Smart goes all-electric

Government rebates for all-electric vehicles have led to Smart ditching its gas-powered version in Canada, leaving the fun-to-drive EV as the only available option for 2018.

The Swiss security guard was polite but firm. "You cannot park here," he said. "Go away! Go away, ASAP!"

I could hardly have looked less threatening, with a bright green Smart car, but rules are rules, especially here in Switzerland. The little electric runabout was on the sidewalk, after all, posing for a tourist photo, right in front of the gates to the United Nations main complex. I moved the car, ASAP. It wasn't difficult to find another parking space – legally, this time.

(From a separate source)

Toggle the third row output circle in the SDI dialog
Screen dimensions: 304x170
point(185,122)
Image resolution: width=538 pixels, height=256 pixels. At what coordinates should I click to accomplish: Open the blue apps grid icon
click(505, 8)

He hadn't heard me coming because, yes, the Smart is all-electric and, for the 2018 model year, that's the only Smart we'll be able to buy in Canada

"In 2014, every third car sold in Canada was already electric. That's where market demand was headed, so we made the decision to position the car as electric-only," says Rouven Remp, Smart's product manager for its electric-drive cars. "Things are developing, and we believe that as soon as we get to a certain point, it makes sense to make the switch to position the brand for the future in the right way."

That "certain point" is helped considerably by government incentives. The little Smart EV is not cheap – the cabriolet will cost $31,800 when it lands in showrooms in October. That's roughly $10,000 more than its gas-powered sibling, so taxpayer-funded rebates make all the difference. In Canada, only Ontario, Quebec and British Columbia offer rebates – $8,500, $8,000 and $5,000 respectively – and they cut a chunk out of the premium. The coupe will begin at around $28,800 before rebates, though don't expect to see many privately-owned Smarts in the rest of Canada.

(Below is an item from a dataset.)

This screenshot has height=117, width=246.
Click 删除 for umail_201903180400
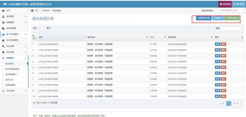point(224,96)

It's no different elsewhere. Smart will also only sell EVs in Norway, where there is no sales tax for an electric car, yet there are huge duties on conventionally-powered cars. It helps that there is also plentiful and cheap electricity available. In Spain, sales shot from 40 electric Smarts a year to around 1,000 as soon as the government offered rebates of €5,300, which is about the price difference between the two powertrains. As everywhere, the spirit may be willing, but it's money that talks.

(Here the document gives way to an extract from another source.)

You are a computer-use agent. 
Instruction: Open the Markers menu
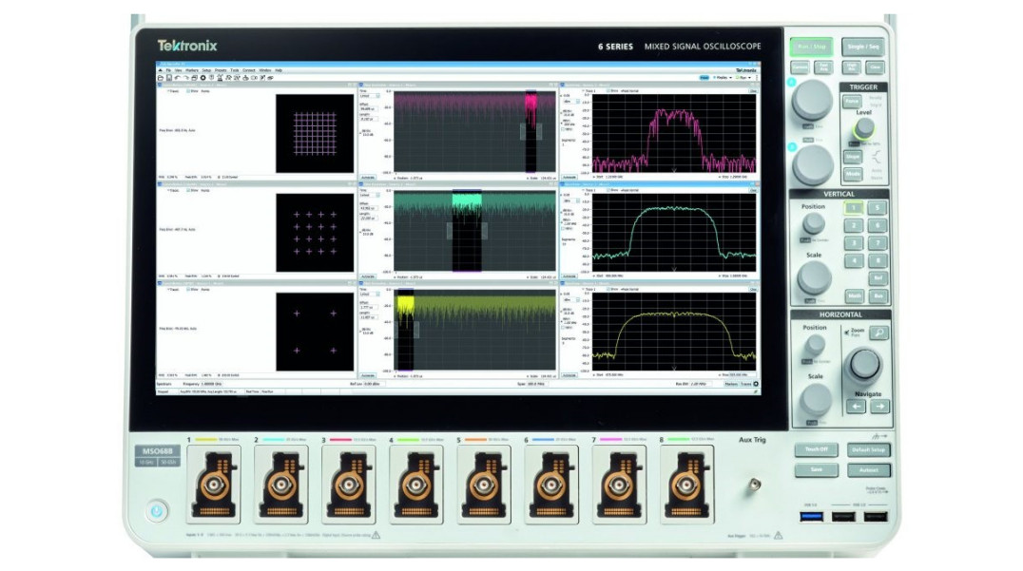coord(193,70)
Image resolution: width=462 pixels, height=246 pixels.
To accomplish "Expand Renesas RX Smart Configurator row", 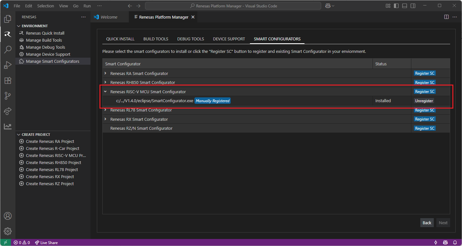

If you still want a gas-powered Smart car in Canada, dealers may still have some in stock, but they won't be getting any more. It hasn't been selling well in North America, although a worldwide sales record was set last year. Germany, Italy and China are the largest markets, with more than 144,000 Smarts sold between them. As Remp says, the electric version has been gaining in popularity since its introduction in 2007 as rebates make it more competitive; it's helped by its visibility as a rental-by-the-minute in the Car2Go car-sharing program.